Había pasado una noche horrible y no le ocurría nada. Era extraño sentir cómo de pronto la imaginación le rodaba por los suelos sin que pudiera retenerla. Todo lo abandonaba: el entusiasmo de la juventud, las voces que siempre acudían a él en el silencio de las mañanas y que se desplegaban solas por el papel. "Estoy empezando a dudar de mí, mamá", le dijo a Male. "Ya no recuerdo cuál fue la última vez que sentí fuerzas para crear y amar, ni siquiera recuerdo la mala sangre de los últimos meses en Buenos Aires".
Eso era lo terrible de aquella enfermedad desconocida: que le quitaba todo, hasta el pasado.
A las diez y dos minutos dela mañana escribió: El general más bien bajo con el birrete puesto de costado (se le nota que es calvo) estudia la situación ante la mesa de arena. Banderitas azules para sus tropas y rojas para los enemigos... Cuando llegó a esos puntos suspensivos le regresó el dolor, con más intensidad que durante la noche. Palideció y dejó caer la cabeza sobre la máquina. Al rato, Male volvió de la pileta -o la alberca, como la llamaban en México- y lo encontró así, apretándose el vientre con las manos, hundidas las ojeras, apagado como una raya en el horizonte. "¿Te ha pasado algo, Coco? ¿Querés un té? Descansá un poco, hijo. Andá al espejo y mirá lo demacrado que te has puesto. El me miró con unos ojos tan desamparados que sentí frío en el alma, ¿sabés?, me di cuenta en el fondo del corazón de que algo malo estaba pasando. Con un hilo de voz me pidió que lo llevase al médico. A ver, le dije, ¿qué te duele? Aquí al costado, me contestó: es como si me cayeran gotas de plomo derretido."

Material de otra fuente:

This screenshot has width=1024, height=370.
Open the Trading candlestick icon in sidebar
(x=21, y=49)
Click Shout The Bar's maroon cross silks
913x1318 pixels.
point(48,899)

Esa tarde, a las tres, lo llevaron al quirófano. Salió a las siete y media: se le habían afilado los rasgos,la piel estaba tensa en los pómulos y la frente, como si las ráfagas de la muerte lo hubiesen marcado ya y no le permitieran despertarse.
Tardó más de dos días en salir del coma, pero el Manuel que balbuceó unas pocas palabras al oído de Male no se parecía al de antes. Eran sílabas más bien, torpezas sin sentido. Nadie supo jamás qué había ocurrido. Los médicos de Cuernavaca no dieron explicaciones. Insinuaron que algo pasaba con el corazón; que al extirparle la vesícula hubo un momento en que Manuel se les iba.
Manuel murió el domingo 22 al amanecer. Se fue apagando en silencio, sin molestar a nadie. No lo vieron marcharse las enfermeras ni el médico. El timbre junto a la cama estuvo mudo toda la noche y hasta la fiebre de los días últimos se le había evaporado. Acababa de cumplir 58 años.